(Saved entries)
__________________________________________________
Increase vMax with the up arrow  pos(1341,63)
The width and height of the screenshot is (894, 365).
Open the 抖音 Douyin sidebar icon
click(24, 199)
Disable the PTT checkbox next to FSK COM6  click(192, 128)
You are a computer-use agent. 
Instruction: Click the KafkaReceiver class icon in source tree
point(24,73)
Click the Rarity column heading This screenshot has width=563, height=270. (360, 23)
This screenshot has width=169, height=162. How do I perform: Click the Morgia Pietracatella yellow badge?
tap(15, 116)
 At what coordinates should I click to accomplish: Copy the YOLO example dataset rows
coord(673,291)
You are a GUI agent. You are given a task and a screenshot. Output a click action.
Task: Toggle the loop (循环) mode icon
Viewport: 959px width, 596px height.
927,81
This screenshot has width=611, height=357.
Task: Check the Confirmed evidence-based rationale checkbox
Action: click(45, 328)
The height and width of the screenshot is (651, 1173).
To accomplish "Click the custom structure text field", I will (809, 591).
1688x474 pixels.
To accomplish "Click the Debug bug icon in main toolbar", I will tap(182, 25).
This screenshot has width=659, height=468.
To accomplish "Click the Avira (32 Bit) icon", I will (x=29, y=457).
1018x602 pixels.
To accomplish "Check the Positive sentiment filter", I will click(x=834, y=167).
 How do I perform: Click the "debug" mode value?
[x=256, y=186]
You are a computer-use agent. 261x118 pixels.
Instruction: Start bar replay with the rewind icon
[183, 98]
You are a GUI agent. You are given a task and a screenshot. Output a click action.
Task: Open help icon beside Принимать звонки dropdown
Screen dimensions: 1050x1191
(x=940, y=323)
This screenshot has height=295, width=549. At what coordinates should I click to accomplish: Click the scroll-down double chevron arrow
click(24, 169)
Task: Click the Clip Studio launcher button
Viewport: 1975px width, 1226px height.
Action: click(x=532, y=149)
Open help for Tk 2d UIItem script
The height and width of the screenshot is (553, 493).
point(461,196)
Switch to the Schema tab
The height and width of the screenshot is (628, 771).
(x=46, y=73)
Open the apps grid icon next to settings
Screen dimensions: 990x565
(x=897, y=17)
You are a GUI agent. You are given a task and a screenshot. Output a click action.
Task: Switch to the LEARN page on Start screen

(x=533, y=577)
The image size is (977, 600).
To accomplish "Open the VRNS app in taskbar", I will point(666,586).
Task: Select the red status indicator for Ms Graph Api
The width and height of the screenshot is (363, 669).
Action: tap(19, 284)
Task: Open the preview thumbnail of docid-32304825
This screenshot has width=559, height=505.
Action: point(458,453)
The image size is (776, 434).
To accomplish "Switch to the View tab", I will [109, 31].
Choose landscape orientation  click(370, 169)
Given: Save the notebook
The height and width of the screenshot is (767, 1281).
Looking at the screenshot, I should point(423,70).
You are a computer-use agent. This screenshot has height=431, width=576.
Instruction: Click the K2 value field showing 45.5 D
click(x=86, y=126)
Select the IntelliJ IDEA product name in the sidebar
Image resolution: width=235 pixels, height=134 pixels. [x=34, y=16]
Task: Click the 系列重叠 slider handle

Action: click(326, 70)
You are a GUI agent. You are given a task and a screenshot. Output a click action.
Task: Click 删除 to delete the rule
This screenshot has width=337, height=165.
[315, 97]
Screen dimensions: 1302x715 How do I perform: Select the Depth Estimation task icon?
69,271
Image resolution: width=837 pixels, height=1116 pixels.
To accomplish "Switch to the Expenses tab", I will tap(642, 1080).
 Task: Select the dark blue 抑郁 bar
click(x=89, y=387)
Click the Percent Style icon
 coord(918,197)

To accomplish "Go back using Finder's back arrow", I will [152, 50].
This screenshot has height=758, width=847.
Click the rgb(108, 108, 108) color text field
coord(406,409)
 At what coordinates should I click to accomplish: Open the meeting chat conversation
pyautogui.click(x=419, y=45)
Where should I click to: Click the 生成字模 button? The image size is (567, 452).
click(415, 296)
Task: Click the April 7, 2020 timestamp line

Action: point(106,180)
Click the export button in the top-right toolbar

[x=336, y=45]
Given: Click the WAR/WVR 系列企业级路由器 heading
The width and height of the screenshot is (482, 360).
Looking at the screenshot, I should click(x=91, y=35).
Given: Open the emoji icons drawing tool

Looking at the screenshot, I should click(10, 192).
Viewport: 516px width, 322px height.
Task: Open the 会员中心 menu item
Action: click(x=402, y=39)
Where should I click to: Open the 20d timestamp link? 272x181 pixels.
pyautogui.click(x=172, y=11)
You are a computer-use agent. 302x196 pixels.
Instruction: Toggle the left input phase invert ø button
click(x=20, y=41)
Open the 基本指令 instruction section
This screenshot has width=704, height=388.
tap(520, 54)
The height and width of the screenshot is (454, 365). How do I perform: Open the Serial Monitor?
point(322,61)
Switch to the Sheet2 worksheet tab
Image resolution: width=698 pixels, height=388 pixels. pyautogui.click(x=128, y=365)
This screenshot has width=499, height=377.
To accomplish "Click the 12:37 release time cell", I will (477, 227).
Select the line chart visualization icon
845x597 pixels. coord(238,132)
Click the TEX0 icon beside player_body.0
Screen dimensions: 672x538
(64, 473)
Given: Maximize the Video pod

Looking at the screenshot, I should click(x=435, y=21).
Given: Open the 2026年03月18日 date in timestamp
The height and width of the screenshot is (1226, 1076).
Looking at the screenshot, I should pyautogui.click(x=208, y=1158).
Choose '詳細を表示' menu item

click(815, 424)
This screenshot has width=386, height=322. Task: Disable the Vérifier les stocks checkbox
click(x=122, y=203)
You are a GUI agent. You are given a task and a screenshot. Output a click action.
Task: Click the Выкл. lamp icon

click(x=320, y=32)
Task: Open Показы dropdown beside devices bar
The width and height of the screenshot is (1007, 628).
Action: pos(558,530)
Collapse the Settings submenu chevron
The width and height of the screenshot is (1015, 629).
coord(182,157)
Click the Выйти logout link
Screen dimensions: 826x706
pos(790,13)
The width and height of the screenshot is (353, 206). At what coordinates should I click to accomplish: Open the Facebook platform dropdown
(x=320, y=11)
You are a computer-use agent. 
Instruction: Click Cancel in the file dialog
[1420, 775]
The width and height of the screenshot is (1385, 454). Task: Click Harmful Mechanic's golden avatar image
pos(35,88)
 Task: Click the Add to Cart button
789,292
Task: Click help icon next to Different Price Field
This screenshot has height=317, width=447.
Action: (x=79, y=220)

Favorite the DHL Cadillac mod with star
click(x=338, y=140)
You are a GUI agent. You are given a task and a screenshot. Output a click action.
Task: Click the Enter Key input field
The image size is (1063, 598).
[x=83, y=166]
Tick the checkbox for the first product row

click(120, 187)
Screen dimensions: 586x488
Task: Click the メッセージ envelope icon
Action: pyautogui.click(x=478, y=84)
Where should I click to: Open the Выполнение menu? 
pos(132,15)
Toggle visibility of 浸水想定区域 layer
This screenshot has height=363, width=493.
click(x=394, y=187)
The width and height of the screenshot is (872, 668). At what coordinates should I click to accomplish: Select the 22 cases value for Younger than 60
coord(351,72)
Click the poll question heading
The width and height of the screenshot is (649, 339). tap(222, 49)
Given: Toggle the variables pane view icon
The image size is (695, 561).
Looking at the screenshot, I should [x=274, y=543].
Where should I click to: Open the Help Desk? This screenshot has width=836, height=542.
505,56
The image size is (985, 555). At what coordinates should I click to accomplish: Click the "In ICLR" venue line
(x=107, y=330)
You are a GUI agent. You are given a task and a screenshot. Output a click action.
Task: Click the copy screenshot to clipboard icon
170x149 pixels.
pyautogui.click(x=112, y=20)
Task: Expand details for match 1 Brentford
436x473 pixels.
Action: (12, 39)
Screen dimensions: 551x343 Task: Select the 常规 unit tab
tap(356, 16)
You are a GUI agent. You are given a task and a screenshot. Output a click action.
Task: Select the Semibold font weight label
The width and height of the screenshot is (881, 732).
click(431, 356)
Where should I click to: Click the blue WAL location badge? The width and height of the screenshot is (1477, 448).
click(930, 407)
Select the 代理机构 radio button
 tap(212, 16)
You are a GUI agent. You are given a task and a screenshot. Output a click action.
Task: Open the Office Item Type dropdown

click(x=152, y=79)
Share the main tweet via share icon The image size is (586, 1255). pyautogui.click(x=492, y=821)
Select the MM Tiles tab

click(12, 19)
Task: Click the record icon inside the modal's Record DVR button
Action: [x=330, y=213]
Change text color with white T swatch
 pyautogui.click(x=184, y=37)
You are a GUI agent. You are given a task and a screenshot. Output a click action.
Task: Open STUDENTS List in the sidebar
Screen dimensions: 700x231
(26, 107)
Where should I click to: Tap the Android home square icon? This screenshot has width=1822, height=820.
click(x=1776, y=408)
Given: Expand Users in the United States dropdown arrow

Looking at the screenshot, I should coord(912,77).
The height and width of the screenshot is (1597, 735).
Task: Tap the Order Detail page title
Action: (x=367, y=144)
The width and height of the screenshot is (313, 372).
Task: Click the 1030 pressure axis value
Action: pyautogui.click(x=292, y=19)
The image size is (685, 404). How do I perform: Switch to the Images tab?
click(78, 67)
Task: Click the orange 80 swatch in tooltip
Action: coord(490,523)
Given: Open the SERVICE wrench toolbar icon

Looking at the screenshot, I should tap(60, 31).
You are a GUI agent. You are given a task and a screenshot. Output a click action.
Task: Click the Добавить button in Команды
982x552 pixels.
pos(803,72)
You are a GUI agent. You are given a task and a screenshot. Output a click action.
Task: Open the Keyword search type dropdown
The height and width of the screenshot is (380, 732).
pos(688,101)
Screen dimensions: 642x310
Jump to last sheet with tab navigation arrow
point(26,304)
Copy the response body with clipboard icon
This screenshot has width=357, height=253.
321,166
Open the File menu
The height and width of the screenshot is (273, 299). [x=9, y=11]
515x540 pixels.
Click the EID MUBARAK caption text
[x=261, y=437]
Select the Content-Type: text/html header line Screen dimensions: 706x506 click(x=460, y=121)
__________________________________________________
--- AIM OF THE EXERCISE ---
Gather each line of the saved entries that contains the string "mode", and copy every such line in full.

--- THE RESULT ---
Task: Toggle the loop (循环) mode icon
 How do I perform: Click the "debug" mode value?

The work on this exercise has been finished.